# PROBLEM
Your task is to retype all of the records below with complete accuracy.

# INPUT
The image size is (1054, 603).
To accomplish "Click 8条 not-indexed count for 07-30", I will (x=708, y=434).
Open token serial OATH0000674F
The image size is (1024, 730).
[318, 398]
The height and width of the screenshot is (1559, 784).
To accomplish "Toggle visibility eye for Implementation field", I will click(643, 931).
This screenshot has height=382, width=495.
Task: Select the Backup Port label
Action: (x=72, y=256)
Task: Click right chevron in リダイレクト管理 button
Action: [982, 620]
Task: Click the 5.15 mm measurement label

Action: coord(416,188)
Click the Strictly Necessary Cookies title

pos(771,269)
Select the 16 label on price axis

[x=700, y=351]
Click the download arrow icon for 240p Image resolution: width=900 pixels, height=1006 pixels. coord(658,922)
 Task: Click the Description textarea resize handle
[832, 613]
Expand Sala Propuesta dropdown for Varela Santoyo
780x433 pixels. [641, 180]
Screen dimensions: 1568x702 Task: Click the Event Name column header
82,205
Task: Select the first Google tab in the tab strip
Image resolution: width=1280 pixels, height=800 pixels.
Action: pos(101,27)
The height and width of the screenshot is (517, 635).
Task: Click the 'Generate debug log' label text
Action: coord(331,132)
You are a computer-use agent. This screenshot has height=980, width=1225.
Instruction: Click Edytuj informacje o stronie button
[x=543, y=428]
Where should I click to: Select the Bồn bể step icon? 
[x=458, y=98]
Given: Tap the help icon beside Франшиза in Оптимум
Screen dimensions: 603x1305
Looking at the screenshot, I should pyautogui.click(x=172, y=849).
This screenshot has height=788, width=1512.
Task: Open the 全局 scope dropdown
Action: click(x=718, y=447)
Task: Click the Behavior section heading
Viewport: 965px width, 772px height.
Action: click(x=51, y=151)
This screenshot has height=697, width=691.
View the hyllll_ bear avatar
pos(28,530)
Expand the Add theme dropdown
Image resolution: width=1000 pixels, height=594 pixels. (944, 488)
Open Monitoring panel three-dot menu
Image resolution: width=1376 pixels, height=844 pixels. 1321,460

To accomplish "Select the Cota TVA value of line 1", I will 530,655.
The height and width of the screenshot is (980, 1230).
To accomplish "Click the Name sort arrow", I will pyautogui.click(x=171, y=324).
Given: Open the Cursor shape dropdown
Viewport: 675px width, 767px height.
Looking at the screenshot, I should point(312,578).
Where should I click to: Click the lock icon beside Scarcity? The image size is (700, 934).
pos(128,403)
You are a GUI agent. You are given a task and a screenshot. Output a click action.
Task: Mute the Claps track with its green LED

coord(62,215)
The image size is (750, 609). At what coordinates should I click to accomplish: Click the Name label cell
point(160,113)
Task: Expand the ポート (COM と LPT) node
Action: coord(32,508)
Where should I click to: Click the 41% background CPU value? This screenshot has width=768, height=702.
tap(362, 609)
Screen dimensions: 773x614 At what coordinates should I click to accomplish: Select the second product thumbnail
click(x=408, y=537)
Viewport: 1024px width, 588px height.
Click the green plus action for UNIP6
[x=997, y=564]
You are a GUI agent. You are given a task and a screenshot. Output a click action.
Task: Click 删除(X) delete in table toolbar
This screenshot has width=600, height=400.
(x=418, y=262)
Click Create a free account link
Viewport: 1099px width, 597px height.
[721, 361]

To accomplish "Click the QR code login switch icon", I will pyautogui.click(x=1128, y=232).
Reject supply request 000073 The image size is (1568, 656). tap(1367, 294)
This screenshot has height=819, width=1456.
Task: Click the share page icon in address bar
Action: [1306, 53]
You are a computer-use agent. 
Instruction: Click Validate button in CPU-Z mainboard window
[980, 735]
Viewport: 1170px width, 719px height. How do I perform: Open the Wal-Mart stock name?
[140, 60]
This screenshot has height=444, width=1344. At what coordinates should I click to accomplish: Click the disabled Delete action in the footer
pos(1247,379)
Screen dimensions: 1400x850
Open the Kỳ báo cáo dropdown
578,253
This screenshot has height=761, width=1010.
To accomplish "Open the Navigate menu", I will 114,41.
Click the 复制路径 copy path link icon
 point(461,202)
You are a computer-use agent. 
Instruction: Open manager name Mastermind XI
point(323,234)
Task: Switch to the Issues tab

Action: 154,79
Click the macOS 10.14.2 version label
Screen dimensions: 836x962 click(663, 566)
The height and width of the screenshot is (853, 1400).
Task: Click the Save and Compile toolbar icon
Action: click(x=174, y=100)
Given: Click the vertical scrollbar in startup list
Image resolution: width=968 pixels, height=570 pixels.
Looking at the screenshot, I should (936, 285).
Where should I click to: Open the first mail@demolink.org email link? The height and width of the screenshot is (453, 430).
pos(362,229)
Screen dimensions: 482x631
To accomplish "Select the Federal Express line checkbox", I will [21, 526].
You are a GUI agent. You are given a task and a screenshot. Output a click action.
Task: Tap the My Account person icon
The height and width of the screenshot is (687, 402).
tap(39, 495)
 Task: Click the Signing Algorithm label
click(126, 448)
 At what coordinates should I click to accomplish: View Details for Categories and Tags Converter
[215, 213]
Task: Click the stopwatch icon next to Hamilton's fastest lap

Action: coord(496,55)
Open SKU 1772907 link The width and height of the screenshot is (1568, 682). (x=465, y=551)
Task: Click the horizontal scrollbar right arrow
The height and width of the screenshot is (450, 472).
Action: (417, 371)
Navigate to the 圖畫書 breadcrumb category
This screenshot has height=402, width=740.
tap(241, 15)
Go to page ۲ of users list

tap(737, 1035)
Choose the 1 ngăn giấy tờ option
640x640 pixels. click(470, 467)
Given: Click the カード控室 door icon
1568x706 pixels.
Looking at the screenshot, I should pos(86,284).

# ANSWER FOR THE TASK
The image size is (1054, 603).
To accomplish "Click 8条 not-indexed count for 07-30", I will (x=708, y=434).
Open token serial OATH0000674F
The image size is (1024, 730).
[318, 398]
The height and width of the screenshot is (1559, 784).
To accomplish "Toggle visibility eye for Implementation field", I will click(643, 931).
This screenshot has height=382, width=495.
Task: Select the Backup Port label
Action: (x=72, y=256)
Task: Click right chevron in リダイレクト管理 button
Action: [982, 620]
Task: Click the 5.15 mm measurement label

Action: coord(416,188)
Click the Strictly Necessary Cookies title

pos(771,269)
Select the 16 label on price axis

[x=700, y=351]
Click the download arrow icon for 240p Image resolution: width=900 pixels, height=1006 pixels. coord(658,922)
 Task: Click the Description textarea resize handle
[832, 613]
Expand Sala Propuesta dropdown for Varela Santoyo
780x433 pixels. [641, 180]
Screen dimensions: 1568x702 Task: Click the Event Name column header
82,205
Task: Select the first Google tab in the tab strip
Image resolution: width=1280 pixels, height=800 pixels.
Action: pos(101,27)
The height and width of the screenshot is (517, 635).
Task: Click the 'Generate debug log' label text
Action: coord(331,132)
You are a computer-use agent. This screenshot has height=980, width=1225.
Instruction: Click Edytuj informacje o stronie button
[x=543, y=428]
Where should I click to: Select the Bồn bể step icon? 
[x=458, y=98]
Given: Tap the help icon beside Франшиза in Оптимум
Screen dimensions: 603x1305
Looking at the screenshot, I should pyautogui.click(x=172, y=849).
This screenshot has height=788, width=1512.
Task: Open the 全局 scope dropdown
Action: click(x=718, y=447)
Task: Click the Behavior section heading
Viewport: 965px width, 772px height.
Action: click(x=51, y=151)
This screenshot has height=697, width=691.
View the hyllll_ bear avatar
pos(28,530)
Expand the Add theme dropdown
Image resolution: width=1000 pixels, height=594 pixels. (944, 488)
Open Monitoring panel three-dot menu
Image resolution: width=1376 pixels, height=844 pixels. 1321,460

To accomplish "Select the Cota TVA value of line 1", I will 530,655.
The height and width of the screenshot is (980, 1230).
To accomplish "Click the Name sort arrow", I will pyautogui.click(x=171, y=324).
Given: Open the Cursor shape dropdown
Viewport: 675px width, 767px height.
Looking at the screenshot, I should point(312,578).
Where should I click to: Click the lock icon beside Scarcity? The image size is (700, 934).
pos(128,403)
You are a GUI agent. You are given a task and a screenshot. Output a click action.
Task: Mute the Claps track with its green LED

coord(62,215)
The image size is (750, 609). At what coordinates should I click to accomplish: Click the Name label cell
point(160,113)
Task: Expand the ポート (COM と LPT) node
Action: coord(32,508)
Where should I click to: Click the 41% background CPU value? This screenshot has width=768, height=702.
tap(362, 609)
Screen dimensions: 773x614 At what coordinates should I click to accomplish: Select the second product thumbnail
click(x=408, y=537)
Viewport: 1024px width, 588px height.
Click the green plus action for UNIP6
[x=997, y=564]
You are a GUI agent. You are given a task and a screenshot. Output a click action.
Task: Click 删除(X) delete in table toolbar
This screenshot has width=600, height=400.
(x=418, y=262)
Click Create a free account link
Viewport: 1099px width, 597px height.
[721, 361]

To accomplish "Click the QR code login switch icon", I will pyautogui.click(x=1128, y=232).
Reject supply request 000073 The image size is (1568, 656). tap(1367, 294)
This screenshot has height=819, width=1456.
Task: Click the share page icon in address bar
Action: [1306, 53]
You are a computer-use agent. 
Instruction: Click Validate button in CPU-Z mainboard window
[980, 735]
Viewport: 1170px width, 719px height. How do I perform: Open the Wal-Mart stock name?
[140, 60]
This screenshot has height=444, width=1344. At what coordinates should I click to accomplish: Click the disabled Delete action in the footer
pos(1247,379)
Screen dimensions: 1400x850
Open the Kỳ báo cáo dropdown
578,253
This screenshot has height=761, width=1010.
To accomplish "Open the Navigate menu", I will 114,41.
Click the 复制路径 copy path link icon
 point(461,202)
You are a computer-use agent. 
Instruction: Open manager name Mastermind XI
point(323,234)
Task: Switch to the Issues tab

Action: 154,79
Click the macOS 10.14.2 version label
Screen dimensions: 836x962 click(663, 566)
The height and width of the screenshot is (853, 1400).
Task: Click the Save and Compile toolbar icon
Action: click(x=174, y=100)
Given: Click the vertical scrollbar in startup list
Image resolution: width=968 pixels, height=570 pixels.
Looking at the screenshot, I should (936, 285).
Where should I click to: Open the first mail@demolink.org email link? The height and width of the screenshot is (453, 430).
pos(362,229)
Screen dimensions: 482x631
To accomplish "Select the Federal Express line checkbox", I will [21, 526].
You are a GUI agent. You are given a task and a screenshot. Output a click action.
Task: Tap the My Account person icon
The height and width of the screenshot is (687, 402).
tap(39, 495)
 Task: Click the Signing Algorithm label
click(126, 448)
 At what coordinates should I click to accomplish: View Details for Categories and Tags Converter
[215, 213]
Task: Click the stopwatch icon next to Hamilton's fastest lap

Action: coord(496,55)
Open SKU 1772907 link The width and height of the screenshot is (1568, 682). (x=465, y=551)
Task: Click the horizontal scrollbar right arrow
The height and width of the screenshot is (450, 472).
Action: (417, 371)
Navigate to the 圖畫書 breadcrumb category
This screenshot has height=402, width=740.
tap(241, 15)
Go to page ۲ of users list

tap(737, 1035)
Choose the 1 ngăn giấy tờ option
640x640 pixels. click(470, 467)
Given: Click the カード控室 door icon
1568x706 pixels.
Looking at the screenshot, I should pos(86,284).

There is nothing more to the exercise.